Transcript of “Lay an Egg Origins and Meaning”
Hi, you have A Way with Words.
Hi.
Hi.
Yeah, my name’s Kieran Byrne, and I’m calling from Huntsville, Alabama.
How can we help you today?
So I was playing a doubles match a couple weeks ago, and we went out on Saturday morning, and me and my doubles partner got creamed. His name’s Wunchak. So we’re walking off the court, and I said to him, because he played terrible, man, you really laid an egg. And he said, what does that mean? And I said, well, it means you were terrible. And he said, yeah, but, you know, where does that come from? So I’m kind of calling on behalf of One Shack and asking, where did that come from? So doubles tennis and a guy named One Shack.
So you told him that he really laid an egg when he performed poorly at tennis.
I did.
And did he achieve any score at all, or was it big fat zeros everywhere?
Well, he’s usually a really good player. I suspect the real reason he played so poorly on that day was he was a little bit hungover from Friday night. There’s a long history of some kind of egg being used to mean no score or poor performance in sports. And actually, the earliest use that I know of goes back to cricket in the 1860s, and they called it a duck’s egg. And because you might put these big, nice oval O’s up on the scoreboard that kind of were the shape and size of a duck’s egg. Over time, in the United States, it turned into a goose egg, but still meaning the same thing as zero. And somewhere along the way, there was a new tangent where we just talked about laying an egg, you know, extending the metaphor a little bit. We talked about laying an egg. And the understanding was the egg wasn’t just an egg, but it was a rotten egg. And so it transformed into not just no performance, but bad performance.
I like that better.
So your bad performance was not only did you lay an egg, which is unnatural for a human, but you laid a rotten egg. And we all know those stink and they emit sulfur smells and so forth.
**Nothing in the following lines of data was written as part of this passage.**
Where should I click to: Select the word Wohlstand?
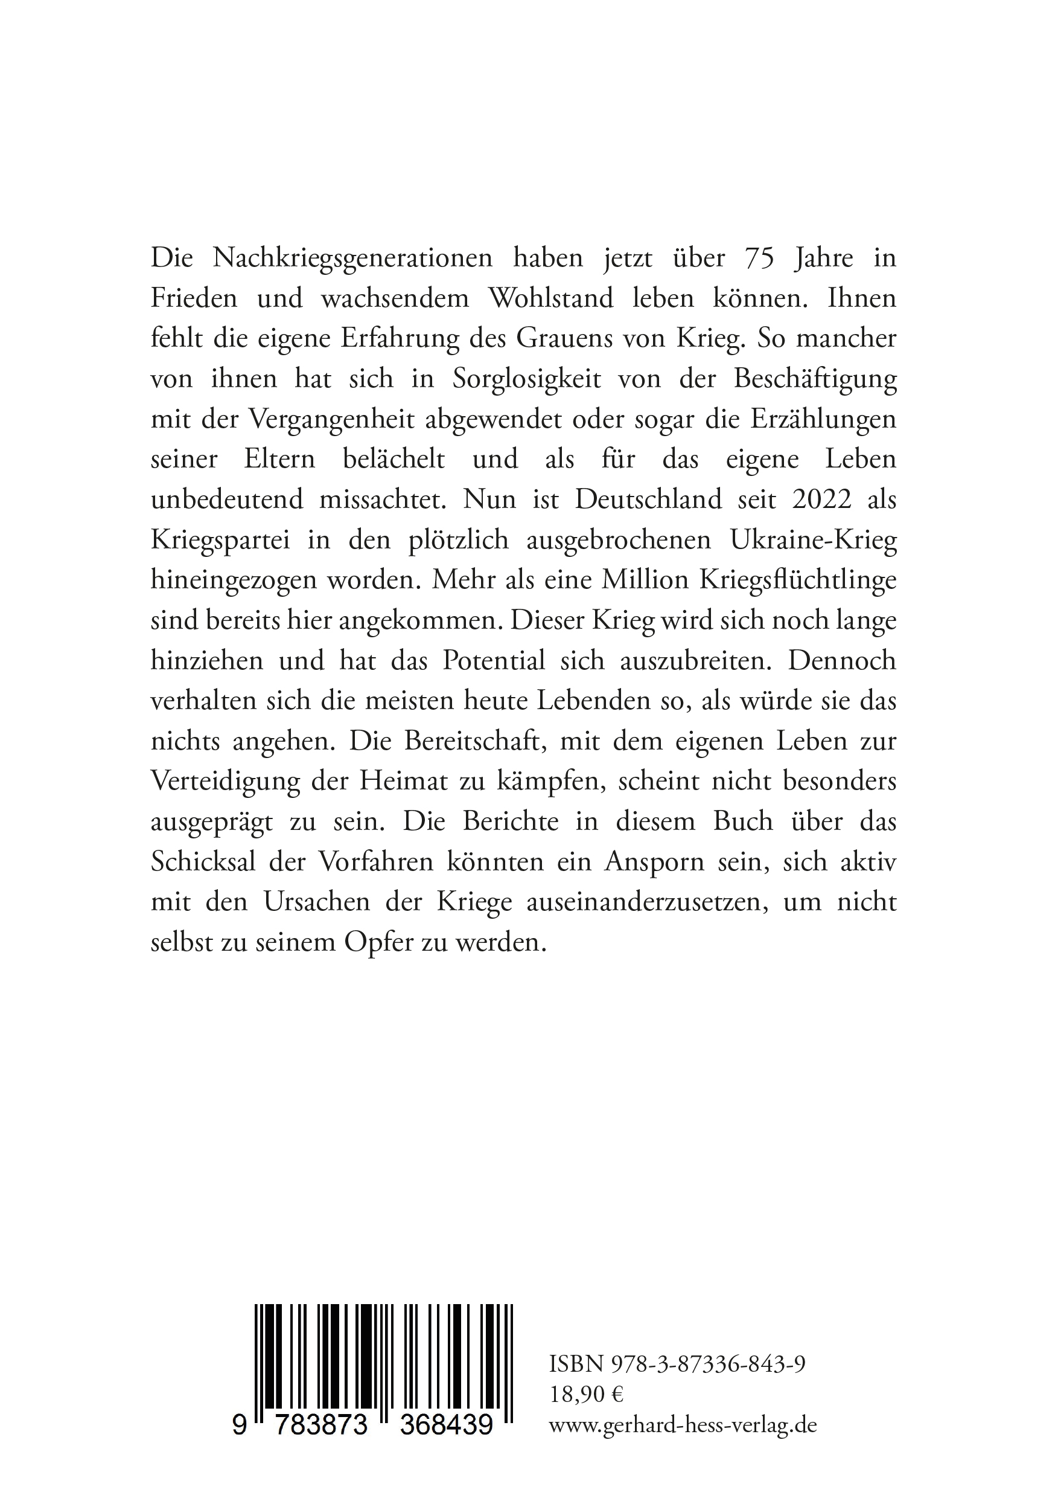pyautogui.click(x=551, y=299)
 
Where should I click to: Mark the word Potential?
pyautogui.click(x=494, y=661)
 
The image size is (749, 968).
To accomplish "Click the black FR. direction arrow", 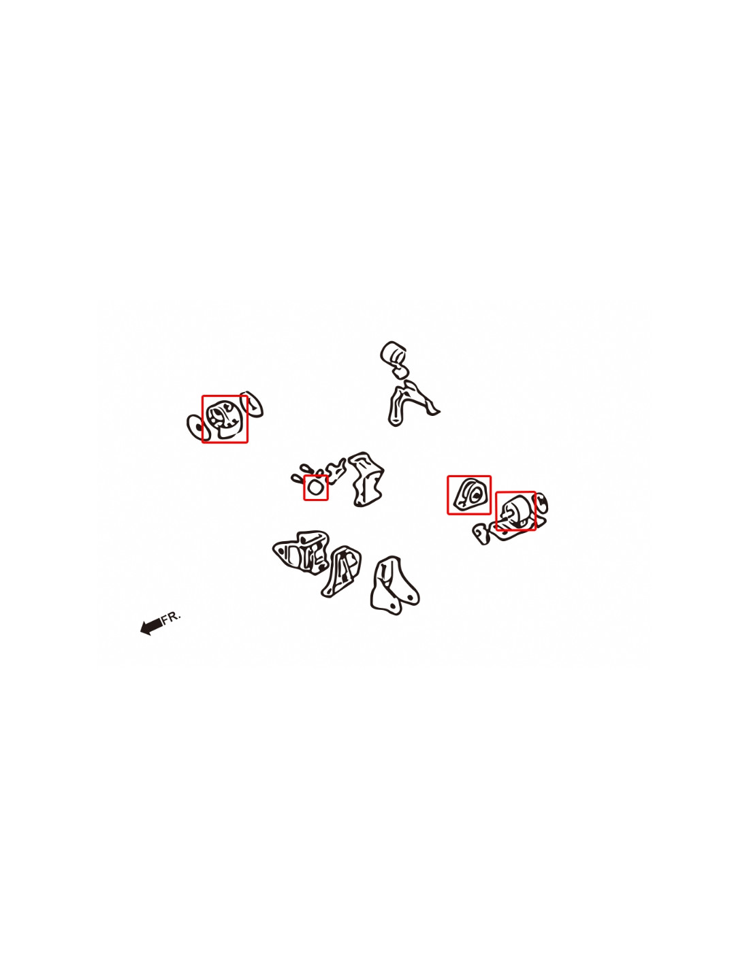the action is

That’s exactly what I was trying to convey to him.
Gotcha. Very, very good.
All right. Well, I’m glad to hear that. But it’s really common. Even now you will hear sports announcers in pretty much every sport that I’ve ever watched talking about posted an egg or scored an egg or had an egg in the result or something like that.
Oh, okay.
Yeah.
I will relay that to One Shack or Shaquan.
Okay.
We’ll give our best to One Shack, will you?
Thanks a lot.
All right.
Take care.
Joe, thanks for calling.
Bye-bye.
I guess we should head off at the pass, the bogus etymology about the word love in tennis.
Right.
Yes, it’s not from the French leuf, meaning egg, right?
Correct.
Yeah, as far as we know. We’re not really sure where it comes from, but it doesn’t seem likely.
Right.
No language authority that I know and respect gives credence to the French origin for love, meaning zero, and tennis.